Mapping the NPM dependency network
npm-dependency-network is a Python script that starts from a package, crawls links from the npm registry, and generates an interactive NPM dependency graph. The graph below is the top 100 dependent upon npm packages and their dependencies in 4 levels of depth.
In such a graph, the direction of the connections are critical. Consider the chain of dependencies below: if Module A is removed, then Module B will be affected, which will affect Module C. But if module B is removed, only C is affected, module A will be fine.
Module A <-DEPENDS- Module B <-DEPENDS- Module C
You will quickly notice that some modules have no dependencies and many dependents, others have many dependencies and no dependents, and many in between.
No need to say, there are many properties that contribute to the reliability of a software package from download counts to update frequencies, but by just looking at their dependency network structure we can start inferring metrics that would help us evaluate possible risks.
Which software packages have the most impact in a dependency network?
The most critical modules have cascading impact on other modules. In other words, looking at just the number of incoming connections would not be enough to find the most dependent upon packages. Because there is a cascading relationship of dependency, a failure of a package affects some packages, which affect other packages, which affect many other packages and so forth. So, we should look at the incoming tree of modules for a given module to understand its impact in a dependency graph.
async module has 12 incoming dependents and its tree of dependents contains 31 modules in total.
number-is-nan module has just 3 incoming dependents, but it has a deeper tree of dependents, which contains a total of 55 modules.

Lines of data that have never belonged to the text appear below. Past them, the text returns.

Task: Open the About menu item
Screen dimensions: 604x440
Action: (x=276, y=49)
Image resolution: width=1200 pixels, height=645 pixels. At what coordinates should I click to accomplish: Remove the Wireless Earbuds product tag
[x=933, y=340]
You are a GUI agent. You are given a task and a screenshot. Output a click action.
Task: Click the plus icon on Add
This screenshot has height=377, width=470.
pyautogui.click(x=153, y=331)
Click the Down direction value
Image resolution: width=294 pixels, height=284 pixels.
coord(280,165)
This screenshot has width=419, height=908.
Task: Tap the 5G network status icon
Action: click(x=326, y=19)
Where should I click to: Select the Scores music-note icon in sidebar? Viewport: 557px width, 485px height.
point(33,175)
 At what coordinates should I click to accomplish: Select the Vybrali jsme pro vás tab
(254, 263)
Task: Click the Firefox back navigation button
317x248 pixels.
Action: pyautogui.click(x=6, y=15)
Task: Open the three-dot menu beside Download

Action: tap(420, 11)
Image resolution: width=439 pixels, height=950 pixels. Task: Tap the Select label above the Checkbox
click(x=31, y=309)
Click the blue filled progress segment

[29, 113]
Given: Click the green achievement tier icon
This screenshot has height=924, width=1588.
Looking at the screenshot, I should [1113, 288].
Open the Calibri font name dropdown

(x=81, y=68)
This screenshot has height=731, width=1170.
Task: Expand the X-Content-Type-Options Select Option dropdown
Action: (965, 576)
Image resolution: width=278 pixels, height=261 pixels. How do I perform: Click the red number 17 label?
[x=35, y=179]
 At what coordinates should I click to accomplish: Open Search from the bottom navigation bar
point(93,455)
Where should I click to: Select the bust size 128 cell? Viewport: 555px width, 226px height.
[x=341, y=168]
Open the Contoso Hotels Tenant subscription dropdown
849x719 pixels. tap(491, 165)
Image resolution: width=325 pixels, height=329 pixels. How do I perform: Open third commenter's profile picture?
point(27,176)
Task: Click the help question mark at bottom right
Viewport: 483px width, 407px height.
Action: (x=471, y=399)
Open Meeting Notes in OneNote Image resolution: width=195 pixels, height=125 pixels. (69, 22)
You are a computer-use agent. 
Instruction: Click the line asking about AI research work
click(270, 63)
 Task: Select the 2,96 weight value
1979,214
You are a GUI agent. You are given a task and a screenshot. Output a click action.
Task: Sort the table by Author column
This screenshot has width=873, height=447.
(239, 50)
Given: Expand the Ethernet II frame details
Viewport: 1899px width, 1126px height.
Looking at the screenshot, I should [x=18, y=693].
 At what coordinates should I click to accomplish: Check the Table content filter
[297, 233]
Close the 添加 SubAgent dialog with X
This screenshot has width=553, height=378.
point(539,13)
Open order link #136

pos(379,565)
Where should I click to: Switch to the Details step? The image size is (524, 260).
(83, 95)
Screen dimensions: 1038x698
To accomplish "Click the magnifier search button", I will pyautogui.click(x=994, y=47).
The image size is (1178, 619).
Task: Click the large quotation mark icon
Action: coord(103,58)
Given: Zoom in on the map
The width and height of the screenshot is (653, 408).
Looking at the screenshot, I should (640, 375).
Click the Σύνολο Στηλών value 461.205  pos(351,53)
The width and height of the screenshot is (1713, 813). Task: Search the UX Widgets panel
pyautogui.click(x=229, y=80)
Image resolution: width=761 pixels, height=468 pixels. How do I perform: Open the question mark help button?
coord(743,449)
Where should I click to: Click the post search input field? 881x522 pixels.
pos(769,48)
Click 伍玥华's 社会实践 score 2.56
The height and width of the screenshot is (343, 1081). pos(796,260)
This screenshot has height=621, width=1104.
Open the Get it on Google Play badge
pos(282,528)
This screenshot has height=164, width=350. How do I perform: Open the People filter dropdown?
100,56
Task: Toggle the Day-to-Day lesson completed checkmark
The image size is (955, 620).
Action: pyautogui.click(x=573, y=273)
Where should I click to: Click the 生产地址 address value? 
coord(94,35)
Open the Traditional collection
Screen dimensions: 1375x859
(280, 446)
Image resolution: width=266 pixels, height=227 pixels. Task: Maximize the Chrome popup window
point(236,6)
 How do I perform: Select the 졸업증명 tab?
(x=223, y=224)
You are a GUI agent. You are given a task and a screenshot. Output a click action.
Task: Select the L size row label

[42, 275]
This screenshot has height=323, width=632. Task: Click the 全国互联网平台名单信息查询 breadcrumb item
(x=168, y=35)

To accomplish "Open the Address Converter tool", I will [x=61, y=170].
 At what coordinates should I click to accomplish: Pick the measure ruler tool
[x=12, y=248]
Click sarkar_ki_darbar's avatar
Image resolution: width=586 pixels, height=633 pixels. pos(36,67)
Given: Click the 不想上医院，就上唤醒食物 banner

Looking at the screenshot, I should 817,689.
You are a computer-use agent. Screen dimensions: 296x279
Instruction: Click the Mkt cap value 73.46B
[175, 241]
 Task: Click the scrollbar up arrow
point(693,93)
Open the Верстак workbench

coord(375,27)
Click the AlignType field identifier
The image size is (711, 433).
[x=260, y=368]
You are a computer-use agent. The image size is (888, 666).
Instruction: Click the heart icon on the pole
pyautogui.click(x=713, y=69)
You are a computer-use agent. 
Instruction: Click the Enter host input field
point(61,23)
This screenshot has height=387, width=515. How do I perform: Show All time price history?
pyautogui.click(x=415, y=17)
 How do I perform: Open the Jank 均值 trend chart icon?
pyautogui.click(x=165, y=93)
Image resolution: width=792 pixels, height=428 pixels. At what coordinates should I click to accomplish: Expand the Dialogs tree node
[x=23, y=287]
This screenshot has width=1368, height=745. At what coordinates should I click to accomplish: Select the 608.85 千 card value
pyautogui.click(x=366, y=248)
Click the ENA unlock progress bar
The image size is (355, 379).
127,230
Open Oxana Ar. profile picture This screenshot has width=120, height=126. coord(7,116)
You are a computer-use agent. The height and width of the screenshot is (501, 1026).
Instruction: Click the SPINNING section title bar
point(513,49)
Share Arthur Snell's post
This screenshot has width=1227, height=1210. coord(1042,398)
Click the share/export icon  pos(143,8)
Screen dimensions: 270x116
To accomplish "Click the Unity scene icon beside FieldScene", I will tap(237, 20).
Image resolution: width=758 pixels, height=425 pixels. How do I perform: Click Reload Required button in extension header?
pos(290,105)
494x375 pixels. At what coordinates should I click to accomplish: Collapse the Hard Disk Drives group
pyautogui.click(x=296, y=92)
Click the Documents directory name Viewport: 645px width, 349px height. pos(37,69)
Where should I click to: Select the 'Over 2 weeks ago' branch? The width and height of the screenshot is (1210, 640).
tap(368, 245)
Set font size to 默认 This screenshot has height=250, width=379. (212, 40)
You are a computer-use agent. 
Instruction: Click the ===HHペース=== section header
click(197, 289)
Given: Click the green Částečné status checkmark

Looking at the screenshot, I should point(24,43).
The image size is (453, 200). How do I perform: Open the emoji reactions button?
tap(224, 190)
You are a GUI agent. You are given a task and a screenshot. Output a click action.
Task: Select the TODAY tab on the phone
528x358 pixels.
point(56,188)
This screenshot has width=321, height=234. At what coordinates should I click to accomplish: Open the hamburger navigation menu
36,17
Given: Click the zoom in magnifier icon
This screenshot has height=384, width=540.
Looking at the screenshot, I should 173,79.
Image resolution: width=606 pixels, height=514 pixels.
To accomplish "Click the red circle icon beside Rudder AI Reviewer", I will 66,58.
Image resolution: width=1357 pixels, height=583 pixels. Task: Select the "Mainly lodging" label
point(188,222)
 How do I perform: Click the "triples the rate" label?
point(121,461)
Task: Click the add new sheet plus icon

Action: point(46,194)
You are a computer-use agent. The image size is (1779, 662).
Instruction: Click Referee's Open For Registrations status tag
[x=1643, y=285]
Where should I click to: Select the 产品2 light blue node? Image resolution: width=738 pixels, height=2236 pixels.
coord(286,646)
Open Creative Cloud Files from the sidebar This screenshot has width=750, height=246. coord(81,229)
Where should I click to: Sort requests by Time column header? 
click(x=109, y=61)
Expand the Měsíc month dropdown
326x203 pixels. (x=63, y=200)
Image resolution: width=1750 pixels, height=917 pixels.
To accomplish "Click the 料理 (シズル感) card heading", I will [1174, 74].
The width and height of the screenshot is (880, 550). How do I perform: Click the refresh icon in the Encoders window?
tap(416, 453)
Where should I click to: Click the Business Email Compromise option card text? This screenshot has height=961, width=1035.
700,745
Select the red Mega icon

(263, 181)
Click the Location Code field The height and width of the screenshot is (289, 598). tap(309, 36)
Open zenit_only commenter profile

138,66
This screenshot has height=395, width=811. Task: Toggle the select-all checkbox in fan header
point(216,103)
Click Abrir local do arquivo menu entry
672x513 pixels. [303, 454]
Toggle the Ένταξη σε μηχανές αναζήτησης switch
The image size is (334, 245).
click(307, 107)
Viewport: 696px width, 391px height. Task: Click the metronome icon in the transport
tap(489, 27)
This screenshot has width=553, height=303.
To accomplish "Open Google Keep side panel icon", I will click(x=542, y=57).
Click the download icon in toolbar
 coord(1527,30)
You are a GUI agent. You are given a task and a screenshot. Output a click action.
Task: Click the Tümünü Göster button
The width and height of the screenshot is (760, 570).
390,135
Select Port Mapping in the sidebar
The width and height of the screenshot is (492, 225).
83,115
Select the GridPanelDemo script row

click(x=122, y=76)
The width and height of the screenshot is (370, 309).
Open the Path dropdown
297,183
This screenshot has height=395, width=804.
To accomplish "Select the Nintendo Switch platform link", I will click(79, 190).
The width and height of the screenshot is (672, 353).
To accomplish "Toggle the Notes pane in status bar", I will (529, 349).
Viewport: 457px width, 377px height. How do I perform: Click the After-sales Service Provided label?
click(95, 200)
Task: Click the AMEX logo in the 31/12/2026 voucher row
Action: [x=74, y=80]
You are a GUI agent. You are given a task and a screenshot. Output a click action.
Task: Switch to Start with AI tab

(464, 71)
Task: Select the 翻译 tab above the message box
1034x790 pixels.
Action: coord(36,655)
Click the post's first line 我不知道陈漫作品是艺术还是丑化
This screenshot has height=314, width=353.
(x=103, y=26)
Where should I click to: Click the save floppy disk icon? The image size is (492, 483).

lodash module module has just 26 incoming dependents, and it has a quite fat tree of dependents, which the total breadth and depth contains 79 modules.
Looking at the incoming dependents tree we can understand which software packages have the most impact and therefore and may have more risk than others in a software package dependency network.
Which software packages are the most vulnerable in a dependency network?
We would scratch the surface, if we look at just the immediate outgoing dependencies (like the graph above) of a software package for its vulnerability. We should consider dependent upon modules, and their dependencies of dependencies of dependencies… Compare the following packages with variable number dependencies and tree size:
engine.io module has 5 outgoing dependencies and its tree of dependencies contains 18 modules in total.
uglify-js module has only 4 immediate outgoing dependencies, but it has a deeper tree of dependencies, which contains a total of 49 modules.
cheerio module has 6 outgoing dependencies, but it has a fatter tree of dependencies, which contains a total of 99 modules.
So, the most vulnerable packages in a software package network can be discovered by traversing the connections and measuring the outgoing dependency tree.
Which software package have the most chance of being a single point of failure?
By looking at the interconnections between nodes, we can find organic clusters in a dependency network (colored clusters in the first graph image above). Among these clusters, few nodes make bridges, therefore have more likelihood of being a single point of failure in case of a package removal. To find such nodes, we can look at nodes with high betweenness centrality (bridge quality) and relatively low degree centrality (number of connections). In this case, the debug module seems to have a more critical location than others in the npm dependency network.
These network mapping and analysis methods can be applied to other software package ecosystems such as Ruby gems, Python PyPI and many others. For other software package networks, you can check out Andrei Kashcha’s fantastic Software Galaxies project, where you can fly through constellations of packages.
The mapping and analysis in this article were done on the Graph Commons platform, I recommend exploring these interactive graphs yourself.